## Task details
Below are records; count how many of their lines contain the word "axis" and give the number alone.

/---

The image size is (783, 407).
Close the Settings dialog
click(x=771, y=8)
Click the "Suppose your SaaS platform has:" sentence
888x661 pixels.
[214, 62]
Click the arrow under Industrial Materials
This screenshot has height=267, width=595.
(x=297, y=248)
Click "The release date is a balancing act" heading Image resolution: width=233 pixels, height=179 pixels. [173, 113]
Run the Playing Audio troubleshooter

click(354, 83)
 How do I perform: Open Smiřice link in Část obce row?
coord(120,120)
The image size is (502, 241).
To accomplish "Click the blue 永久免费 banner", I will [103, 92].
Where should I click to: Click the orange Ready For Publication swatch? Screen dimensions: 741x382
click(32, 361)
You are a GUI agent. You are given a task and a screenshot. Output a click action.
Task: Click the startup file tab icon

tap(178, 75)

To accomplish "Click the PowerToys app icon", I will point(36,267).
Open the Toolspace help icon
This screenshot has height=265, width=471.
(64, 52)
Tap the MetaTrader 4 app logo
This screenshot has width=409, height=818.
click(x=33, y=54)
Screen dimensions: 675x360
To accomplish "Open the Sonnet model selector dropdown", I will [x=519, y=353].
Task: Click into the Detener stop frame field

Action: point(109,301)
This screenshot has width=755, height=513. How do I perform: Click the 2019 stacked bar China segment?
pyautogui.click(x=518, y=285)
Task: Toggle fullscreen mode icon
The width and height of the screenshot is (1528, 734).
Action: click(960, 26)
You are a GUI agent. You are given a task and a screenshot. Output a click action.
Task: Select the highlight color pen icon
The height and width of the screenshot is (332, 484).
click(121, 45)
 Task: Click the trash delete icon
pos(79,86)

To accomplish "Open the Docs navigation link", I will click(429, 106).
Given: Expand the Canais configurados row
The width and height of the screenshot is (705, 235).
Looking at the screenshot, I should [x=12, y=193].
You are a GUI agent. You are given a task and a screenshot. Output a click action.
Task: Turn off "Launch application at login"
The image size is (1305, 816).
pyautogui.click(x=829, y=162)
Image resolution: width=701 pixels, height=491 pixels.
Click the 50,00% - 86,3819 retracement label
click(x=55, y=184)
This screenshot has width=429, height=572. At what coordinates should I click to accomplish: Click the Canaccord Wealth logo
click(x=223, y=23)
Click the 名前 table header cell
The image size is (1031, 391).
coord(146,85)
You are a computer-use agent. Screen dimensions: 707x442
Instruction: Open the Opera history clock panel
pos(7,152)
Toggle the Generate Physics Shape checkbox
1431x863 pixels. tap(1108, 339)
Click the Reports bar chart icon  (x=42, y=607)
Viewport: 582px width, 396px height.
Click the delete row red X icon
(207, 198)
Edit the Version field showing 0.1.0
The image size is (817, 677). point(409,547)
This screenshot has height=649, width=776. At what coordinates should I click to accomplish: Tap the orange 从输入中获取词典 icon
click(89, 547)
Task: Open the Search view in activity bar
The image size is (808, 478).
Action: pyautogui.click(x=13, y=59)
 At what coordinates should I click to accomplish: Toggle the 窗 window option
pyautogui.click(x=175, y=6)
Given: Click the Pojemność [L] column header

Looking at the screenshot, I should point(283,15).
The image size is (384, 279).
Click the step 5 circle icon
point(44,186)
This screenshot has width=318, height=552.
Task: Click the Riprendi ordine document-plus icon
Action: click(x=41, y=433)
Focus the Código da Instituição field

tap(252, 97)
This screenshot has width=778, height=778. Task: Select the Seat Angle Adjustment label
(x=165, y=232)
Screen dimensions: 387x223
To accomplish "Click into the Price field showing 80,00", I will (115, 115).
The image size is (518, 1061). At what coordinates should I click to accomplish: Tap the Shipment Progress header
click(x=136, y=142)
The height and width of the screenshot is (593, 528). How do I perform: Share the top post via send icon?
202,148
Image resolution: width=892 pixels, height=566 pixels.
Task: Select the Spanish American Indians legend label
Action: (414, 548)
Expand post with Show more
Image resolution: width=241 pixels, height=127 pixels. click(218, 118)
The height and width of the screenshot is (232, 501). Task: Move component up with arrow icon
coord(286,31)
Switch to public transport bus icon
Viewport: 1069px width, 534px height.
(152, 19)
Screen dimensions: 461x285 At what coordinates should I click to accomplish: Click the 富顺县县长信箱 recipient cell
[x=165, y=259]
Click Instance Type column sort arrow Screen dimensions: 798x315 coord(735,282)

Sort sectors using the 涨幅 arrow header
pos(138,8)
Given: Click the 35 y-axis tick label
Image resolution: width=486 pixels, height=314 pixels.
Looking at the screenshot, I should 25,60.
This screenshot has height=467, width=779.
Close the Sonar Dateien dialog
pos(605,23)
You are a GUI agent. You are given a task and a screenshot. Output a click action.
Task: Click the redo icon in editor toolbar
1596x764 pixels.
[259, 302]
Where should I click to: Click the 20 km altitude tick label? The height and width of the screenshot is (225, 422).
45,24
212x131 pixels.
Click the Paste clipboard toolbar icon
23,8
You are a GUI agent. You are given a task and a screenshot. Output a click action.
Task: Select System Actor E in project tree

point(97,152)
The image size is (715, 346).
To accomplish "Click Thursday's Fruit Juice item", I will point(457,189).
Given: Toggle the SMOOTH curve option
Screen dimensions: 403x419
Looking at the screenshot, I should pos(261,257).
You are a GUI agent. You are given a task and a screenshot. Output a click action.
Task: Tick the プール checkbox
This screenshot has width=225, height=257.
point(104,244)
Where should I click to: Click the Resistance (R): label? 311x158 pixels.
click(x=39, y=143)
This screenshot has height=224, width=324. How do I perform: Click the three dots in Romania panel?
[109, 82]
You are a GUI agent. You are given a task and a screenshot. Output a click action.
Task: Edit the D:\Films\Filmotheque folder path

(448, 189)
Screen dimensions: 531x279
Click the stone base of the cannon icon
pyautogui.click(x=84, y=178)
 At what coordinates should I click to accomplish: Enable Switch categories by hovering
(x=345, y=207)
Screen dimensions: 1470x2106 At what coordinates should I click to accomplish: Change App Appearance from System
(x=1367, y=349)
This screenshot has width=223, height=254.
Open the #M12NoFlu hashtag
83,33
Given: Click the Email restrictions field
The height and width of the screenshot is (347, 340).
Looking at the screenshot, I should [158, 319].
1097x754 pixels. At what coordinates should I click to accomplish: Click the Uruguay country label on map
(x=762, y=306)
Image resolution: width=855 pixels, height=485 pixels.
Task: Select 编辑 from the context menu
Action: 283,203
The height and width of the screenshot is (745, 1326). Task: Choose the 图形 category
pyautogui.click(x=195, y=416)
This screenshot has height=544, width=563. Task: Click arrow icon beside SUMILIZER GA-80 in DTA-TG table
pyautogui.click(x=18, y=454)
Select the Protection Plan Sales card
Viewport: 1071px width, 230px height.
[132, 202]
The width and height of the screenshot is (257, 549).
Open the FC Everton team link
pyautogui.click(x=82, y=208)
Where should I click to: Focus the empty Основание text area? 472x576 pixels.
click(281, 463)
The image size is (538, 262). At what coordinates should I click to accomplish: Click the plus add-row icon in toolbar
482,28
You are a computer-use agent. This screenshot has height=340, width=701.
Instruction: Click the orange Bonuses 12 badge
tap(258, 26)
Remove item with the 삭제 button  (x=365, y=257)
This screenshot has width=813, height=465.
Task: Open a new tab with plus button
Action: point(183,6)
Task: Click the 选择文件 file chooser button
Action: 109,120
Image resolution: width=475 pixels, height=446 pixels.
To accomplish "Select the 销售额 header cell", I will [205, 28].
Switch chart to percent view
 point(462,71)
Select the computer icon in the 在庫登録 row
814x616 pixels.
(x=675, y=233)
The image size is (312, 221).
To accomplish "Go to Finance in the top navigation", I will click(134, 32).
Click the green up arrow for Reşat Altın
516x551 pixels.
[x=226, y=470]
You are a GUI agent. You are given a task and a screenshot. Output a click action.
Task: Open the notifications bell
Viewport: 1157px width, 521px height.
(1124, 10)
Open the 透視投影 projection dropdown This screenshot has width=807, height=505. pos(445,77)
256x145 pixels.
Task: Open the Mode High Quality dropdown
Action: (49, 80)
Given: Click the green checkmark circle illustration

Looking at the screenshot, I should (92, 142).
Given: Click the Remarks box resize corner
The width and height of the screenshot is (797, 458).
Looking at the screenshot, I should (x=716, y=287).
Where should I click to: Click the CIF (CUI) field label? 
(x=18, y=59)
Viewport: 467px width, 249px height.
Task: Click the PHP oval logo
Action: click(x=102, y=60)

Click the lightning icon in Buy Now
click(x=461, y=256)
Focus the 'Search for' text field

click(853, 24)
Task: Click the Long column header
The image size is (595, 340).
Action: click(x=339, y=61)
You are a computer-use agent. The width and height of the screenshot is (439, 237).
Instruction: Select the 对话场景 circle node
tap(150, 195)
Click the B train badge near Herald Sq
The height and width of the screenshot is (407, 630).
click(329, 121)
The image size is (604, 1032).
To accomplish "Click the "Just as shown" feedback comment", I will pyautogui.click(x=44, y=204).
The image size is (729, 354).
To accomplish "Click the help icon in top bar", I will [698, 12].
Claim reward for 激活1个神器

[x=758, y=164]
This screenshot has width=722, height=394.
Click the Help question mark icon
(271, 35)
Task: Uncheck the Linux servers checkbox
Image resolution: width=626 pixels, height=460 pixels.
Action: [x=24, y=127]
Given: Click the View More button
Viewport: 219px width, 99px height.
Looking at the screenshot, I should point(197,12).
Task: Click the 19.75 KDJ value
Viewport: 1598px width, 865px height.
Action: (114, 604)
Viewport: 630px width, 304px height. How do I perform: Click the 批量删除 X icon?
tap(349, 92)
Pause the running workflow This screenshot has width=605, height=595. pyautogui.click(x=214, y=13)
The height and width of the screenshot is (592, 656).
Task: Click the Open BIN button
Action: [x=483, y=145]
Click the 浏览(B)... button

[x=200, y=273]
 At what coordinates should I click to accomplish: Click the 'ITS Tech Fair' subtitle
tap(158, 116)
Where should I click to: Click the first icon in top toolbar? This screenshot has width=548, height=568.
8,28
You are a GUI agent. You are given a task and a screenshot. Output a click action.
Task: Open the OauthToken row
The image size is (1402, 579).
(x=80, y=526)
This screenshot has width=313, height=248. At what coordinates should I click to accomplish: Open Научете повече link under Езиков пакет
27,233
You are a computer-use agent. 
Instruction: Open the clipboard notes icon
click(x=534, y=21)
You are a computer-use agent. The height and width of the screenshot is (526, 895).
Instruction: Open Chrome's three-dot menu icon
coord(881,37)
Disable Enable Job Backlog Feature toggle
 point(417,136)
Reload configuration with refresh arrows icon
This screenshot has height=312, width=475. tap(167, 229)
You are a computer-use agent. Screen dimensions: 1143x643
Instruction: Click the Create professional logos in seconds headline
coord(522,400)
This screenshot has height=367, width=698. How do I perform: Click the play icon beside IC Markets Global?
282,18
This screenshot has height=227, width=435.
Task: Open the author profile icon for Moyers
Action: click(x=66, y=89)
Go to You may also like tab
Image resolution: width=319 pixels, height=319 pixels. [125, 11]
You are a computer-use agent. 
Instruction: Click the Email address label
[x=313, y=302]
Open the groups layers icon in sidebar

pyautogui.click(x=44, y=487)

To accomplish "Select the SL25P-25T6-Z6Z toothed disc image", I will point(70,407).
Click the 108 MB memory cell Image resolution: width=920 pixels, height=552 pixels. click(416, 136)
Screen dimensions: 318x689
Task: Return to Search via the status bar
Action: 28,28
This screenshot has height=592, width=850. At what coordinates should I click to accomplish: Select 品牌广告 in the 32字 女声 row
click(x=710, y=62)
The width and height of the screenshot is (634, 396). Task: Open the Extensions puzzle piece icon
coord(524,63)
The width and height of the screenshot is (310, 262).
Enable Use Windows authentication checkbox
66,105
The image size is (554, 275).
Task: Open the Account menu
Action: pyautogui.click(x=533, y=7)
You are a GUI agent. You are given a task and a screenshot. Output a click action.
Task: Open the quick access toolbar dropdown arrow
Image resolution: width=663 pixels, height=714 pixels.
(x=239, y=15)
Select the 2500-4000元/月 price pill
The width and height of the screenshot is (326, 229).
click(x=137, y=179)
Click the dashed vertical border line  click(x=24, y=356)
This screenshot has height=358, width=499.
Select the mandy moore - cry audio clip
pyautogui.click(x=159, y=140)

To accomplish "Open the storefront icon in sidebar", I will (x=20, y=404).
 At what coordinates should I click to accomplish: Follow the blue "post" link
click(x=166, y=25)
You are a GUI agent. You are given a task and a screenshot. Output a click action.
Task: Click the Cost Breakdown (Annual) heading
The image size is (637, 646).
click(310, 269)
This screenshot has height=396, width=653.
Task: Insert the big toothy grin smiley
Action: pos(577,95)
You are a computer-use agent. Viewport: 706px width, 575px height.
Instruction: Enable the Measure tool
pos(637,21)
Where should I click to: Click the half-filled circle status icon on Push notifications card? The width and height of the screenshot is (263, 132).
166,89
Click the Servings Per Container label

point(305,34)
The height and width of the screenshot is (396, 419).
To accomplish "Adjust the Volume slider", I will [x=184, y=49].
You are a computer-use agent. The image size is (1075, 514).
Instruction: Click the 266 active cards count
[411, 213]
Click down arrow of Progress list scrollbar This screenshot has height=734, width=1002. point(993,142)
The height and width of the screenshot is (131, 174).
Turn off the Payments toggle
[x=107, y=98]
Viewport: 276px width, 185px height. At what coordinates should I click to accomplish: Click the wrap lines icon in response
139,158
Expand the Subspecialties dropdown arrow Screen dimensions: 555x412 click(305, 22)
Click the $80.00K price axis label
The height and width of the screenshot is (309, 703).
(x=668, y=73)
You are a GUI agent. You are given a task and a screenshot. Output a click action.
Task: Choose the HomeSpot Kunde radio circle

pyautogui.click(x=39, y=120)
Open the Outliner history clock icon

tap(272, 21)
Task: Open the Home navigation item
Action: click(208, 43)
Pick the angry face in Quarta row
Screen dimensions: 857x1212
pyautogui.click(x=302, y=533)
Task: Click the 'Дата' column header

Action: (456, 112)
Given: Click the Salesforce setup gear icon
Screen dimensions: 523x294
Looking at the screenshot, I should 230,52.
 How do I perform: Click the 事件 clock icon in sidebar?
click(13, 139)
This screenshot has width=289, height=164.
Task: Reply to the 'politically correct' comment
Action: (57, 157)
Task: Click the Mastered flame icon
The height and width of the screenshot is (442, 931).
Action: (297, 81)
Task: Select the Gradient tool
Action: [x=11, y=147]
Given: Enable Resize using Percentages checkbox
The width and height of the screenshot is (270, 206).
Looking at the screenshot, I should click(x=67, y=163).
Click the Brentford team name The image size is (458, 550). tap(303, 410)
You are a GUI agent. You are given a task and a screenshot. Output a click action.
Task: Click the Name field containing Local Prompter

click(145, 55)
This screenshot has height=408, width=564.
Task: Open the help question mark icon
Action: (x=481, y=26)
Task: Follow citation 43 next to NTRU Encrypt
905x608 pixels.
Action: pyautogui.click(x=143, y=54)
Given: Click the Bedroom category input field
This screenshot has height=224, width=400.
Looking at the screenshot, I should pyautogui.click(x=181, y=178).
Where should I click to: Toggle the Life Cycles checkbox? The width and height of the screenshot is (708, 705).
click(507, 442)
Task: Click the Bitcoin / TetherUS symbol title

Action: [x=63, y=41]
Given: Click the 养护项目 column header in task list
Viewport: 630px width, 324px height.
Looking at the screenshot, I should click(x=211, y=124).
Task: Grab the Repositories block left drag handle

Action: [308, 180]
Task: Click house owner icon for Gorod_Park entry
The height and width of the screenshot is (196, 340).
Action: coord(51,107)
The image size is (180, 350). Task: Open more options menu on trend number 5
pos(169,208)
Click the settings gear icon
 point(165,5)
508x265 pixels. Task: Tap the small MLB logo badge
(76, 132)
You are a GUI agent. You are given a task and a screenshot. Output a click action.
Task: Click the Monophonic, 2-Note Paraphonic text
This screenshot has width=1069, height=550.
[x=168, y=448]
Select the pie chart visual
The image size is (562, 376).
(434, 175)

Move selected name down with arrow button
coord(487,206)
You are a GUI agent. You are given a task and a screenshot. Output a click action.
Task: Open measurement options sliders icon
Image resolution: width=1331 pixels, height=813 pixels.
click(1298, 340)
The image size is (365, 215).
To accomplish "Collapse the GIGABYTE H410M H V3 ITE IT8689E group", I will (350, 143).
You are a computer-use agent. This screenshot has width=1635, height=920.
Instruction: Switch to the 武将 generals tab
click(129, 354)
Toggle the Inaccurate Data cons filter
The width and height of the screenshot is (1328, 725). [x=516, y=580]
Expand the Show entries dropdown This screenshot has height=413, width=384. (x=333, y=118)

\---

## Task output
2